● **Available data**:
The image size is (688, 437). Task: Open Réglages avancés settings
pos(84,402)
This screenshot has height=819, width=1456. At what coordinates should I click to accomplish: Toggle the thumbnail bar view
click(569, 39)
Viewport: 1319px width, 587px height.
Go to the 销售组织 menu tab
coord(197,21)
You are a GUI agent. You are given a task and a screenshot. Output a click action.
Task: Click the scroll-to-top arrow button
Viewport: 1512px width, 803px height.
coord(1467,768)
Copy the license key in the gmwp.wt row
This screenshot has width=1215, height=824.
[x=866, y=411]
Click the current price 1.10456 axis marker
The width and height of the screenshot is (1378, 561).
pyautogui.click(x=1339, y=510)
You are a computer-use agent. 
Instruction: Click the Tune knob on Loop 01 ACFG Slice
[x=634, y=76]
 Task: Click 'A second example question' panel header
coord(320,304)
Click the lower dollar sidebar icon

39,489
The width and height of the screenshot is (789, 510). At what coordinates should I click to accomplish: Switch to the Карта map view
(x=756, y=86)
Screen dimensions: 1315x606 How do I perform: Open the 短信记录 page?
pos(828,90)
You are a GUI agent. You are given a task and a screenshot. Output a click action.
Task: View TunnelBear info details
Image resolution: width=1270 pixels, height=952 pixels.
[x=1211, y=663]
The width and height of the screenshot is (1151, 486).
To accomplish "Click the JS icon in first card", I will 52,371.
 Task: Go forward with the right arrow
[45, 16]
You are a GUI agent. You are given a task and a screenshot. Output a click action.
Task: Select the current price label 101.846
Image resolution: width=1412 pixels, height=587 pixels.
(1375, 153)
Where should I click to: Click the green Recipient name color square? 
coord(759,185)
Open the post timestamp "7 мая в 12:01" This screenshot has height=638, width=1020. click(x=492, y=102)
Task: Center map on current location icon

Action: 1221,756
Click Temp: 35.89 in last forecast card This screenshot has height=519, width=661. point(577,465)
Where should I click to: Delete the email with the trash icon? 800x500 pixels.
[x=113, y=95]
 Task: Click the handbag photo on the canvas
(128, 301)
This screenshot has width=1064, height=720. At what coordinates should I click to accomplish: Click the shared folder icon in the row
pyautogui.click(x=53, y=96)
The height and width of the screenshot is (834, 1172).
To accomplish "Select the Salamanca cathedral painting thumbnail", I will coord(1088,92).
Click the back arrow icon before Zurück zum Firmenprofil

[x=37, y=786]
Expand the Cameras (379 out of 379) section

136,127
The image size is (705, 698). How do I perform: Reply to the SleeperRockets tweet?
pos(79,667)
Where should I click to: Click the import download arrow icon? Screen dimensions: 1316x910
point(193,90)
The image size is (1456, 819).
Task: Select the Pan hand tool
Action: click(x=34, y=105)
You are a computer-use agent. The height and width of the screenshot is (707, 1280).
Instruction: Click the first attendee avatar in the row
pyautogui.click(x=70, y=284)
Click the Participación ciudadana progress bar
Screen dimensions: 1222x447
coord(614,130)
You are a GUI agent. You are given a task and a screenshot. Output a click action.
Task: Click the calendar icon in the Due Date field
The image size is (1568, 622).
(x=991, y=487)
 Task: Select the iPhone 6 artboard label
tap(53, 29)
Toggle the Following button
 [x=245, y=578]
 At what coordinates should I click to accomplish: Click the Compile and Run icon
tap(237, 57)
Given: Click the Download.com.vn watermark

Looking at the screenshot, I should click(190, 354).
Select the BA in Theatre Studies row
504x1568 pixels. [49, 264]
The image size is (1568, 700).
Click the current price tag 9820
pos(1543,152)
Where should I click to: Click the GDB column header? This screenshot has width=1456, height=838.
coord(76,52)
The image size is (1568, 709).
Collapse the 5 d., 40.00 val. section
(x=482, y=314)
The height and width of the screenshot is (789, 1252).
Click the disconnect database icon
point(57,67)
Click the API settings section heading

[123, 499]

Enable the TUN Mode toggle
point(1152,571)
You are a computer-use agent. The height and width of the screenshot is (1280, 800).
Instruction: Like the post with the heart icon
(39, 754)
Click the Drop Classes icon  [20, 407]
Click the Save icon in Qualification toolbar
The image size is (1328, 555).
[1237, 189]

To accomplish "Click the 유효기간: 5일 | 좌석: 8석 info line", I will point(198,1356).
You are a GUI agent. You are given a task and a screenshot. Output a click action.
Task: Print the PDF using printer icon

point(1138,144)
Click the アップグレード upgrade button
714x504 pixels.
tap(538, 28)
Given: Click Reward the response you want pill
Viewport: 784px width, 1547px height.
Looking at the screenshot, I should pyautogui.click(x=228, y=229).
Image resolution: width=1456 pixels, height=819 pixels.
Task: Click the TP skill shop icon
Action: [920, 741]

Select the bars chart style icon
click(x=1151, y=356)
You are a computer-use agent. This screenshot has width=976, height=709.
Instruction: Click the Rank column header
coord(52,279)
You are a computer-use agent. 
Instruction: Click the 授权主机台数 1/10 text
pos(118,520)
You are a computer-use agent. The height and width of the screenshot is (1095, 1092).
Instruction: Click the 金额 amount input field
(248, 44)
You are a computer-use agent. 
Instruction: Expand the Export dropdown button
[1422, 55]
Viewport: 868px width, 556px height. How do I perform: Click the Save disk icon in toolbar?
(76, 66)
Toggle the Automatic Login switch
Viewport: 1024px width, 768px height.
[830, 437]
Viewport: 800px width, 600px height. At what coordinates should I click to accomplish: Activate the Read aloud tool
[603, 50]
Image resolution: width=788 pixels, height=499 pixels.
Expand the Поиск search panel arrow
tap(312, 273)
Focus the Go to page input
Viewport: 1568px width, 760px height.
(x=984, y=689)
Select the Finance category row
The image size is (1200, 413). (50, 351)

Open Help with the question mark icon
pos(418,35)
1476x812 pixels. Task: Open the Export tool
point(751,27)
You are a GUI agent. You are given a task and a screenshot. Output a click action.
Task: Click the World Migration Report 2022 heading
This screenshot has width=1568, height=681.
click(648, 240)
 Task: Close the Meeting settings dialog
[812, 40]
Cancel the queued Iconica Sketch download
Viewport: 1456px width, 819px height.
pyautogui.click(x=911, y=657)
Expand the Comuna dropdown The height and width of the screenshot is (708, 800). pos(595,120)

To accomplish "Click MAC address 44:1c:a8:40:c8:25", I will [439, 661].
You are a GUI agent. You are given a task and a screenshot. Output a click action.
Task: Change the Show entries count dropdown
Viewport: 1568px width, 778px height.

● **Work required**: How many lines of the listing above contain the string "column"? Case counts. Reply with the number only.

● **Result for this task**: 2